United States Department of Labor
Office of Compliance Initiatives
To whom it may concern,
We at the Centro Comunitario de Trabajadores (CCT), a not for profit organization based out of New Bedford, Massachusetts (MA) that seeks to improve working conditions through organizing and community building, and Justice at Work, a Boston based not for profit organization that provides technical and legal support to worker centers and their members in low-paying jobs, write to express concerns regarding the lack of enforcement of the FFCRA and requesting that you clarify the new law and perform outreach in order to meet the law's critical purpose. New Bedford is a historic fishing port on the East Coast. While much has changed since the first efforts were made in New Bedford to garner the ocean's bounty hundreds of years ago, one thing has remained unchanged: the pride and determination of the seafood worker. We are writing on behalf of those workers, considered "essential" workers by the Governor of the Commonwealth, and struggling with children home from school and daycare, and a workplace that may expose them and their loved ones to sickness.
We thank you for the opportunity to provide our perspective with respect to how USDOL will provide employers and employees compliance assistance materials and outreach strategies for the FFCRA. We acknowledge the efforts being made to support workers during this difficult and unprecedented time, but as we are made aware on a daily basis by our worker center partners, who are still reporting to work, employers are not fulfilling their obligations under the law. Our members in New Bedford, MA are predominantly temporary workers employed by staffing agencies. The staffing agencies provide temporary laborers to fish processing plants ("host companies"). The staffing agencies claim to employ 500+ employees and are telling workers they are therefore exempt under the FFCRA. However, we are also seeing that the host fish processing plants are not providing the full benefits required by the FFCRA despite having fewer than 500 employees.
We gather from workers that the host companies argue that because the staffing company does not provide the benefits due to their size, that they too are exempt. We understand, based on the Families First Coronavirus: Questions and Answers (fn. 1) , that host companies are not exempt from the leave and benefit provisions of the FFCRA. Question 2 of the FAQs addresses the issue of the 500-employee threshold and requires that employers "include employees on leave; temporary employees who are jointly employed by you and another employer (regardless of whether the jointly-employed employees are maintained on only your or another employer's payroll); and day laborers supplied by a temporary agency (regardless of whether you are the temporary agency or the client firm if there is a continuing employment relationship) (emphasis added)."

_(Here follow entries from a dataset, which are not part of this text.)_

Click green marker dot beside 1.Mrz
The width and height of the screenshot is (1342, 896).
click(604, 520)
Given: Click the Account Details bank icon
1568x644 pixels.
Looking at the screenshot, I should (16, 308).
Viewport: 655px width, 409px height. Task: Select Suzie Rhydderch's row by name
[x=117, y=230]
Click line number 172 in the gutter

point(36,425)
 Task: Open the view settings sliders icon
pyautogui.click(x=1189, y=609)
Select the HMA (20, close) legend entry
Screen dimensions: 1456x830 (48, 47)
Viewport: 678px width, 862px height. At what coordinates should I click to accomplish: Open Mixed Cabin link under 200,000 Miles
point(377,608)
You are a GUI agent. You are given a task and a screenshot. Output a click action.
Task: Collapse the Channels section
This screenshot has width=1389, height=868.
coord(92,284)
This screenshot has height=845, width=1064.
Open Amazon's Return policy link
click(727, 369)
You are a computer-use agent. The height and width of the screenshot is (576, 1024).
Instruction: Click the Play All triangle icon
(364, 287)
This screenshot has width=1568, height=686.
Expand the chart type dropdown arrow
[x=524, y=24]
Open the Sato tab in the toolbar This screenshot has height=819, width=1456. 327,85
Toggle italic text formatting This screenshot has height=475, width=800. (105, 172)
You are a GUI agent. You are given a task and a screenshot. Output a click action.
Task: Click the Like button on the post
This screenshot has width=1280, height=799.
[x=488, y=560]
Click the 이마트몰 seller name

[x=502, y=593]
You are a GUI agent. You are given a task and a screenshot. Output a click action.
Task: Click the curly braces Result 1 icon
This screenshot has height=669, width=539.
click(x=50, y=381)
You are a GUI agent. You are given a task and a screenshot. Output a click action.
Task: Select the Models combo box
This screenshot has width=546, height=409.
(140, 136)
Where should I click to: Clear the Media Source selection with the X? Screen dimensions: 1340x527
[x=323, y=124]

Additionally, in discussing which employees are eligible for sick leave and expanded medical and family leave, the DOL FAQ states that "[b]oth of these new provisions use the employee definition (fn. 2) as provided by the Fair Labor Standards Act, thus all of your U.S. (including Territorial) employees who meet this definition are eligible including full-time and part-time employees, and 'joint employees' working on your site temporarily and/or through a temp agency."
While some staffing agencies may be exempt due to employee numerosity, the host companies generally are not. However, in determining the number of employees a staffing agency has, we request that DOL require that the employer provide evidence (payroll information, etc.) to DOL to substantiate their exempt status. Many workers in staffing agencies are left in the dark regarding their employer's status as exempt, and requiring proof to substantiate exempt status would alleviate confusion among the workforce and would discourage arbitrary designation as exempt on the part of the staffing agencies.
Additionally, due to the nature of the work and the level of control and supervision that many host companies exercise over temp employees, they are "joint employers" as outlined in the Fair Labor Standards Act ("FLSA") and the Family and Medical Leave Act ("FMLA") and applicable regulations. These host companies are employers and, we assume, are not exempt from the sick leave and family leave benefits that must be provided to their employees under the FFCRA.
Please issue guidance that will clarify that a host company that is not exempt, if qualifying as a joint employer with an otherwise exempt staffing agency, must provide paid leave in accordance with the FFCRA to all of its workers, including those placed by the temp agency.
We further suggest that the instructions to IRS form 7200 (fn. 3) warrant the above conclusion regarding joint employment status, as the form explicitly states that common law employers are eligible for advanced payment for qualified sick and family leave wages.
Thank you for your time and attention to this important matter.